Dengan kata lain, kelas X.1 berisi siswa yang cenderung masuk ke IPA,
sedangkan kelas X.2 berisi siswa yang cenderung masuk ke IPS. Persiapan ini
dilakukan sejak awal agar guru lebih mudah mengontrol siswa dan siswa dapat
mempersiapkan diri untuk masuk jurusan yang sudah terlihat lebih awal.
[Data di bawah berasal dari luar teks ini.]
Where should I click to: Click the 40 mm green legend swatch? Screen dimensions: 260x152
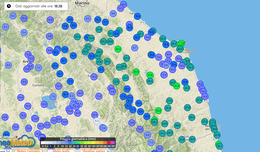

d) SMA IMMANUEL Yogyakarta
Sekolah terakhir yang dijadikan subyek penelitian adalah SMA
Sleman, Yogyakarta. SMA IMMANUEL Yogyakarta merupakan sekolah
Swasta yang bernuansa nasrani dengan akreditasi sekolah B. SMA
IMMANUEL Yogyakarta merupakan sekolah kecil dengan jumlah siswa yang
terhitung sedikit. Untuk kelas X tahun 2014/2015 ini SMA IMMANUEL
mempunyai siswa baru yang mengisi dua kelas, dan setiap kelas tidak diisi oleh
siswa dengan jumlah banyak. SMA IMMANUEL membuka dua jurusan yaitu
IPA dan IPS. Untuk kelas XI siswa IPA di SMA IMMANUEL berjumlah 9
siswa, sedangkan untuk kelas XII IPA jumlah siswa sebanyak 4 siswa. SMA
IMMANUEL mempunyai 6 kelas yaitu 2 kelas untuk kelas X (X.1 dan X.2), 2
kelas untuk kelas XI (IPA dan IPS), dan 2 kelas untuk kelas XII (IPA dan IPS).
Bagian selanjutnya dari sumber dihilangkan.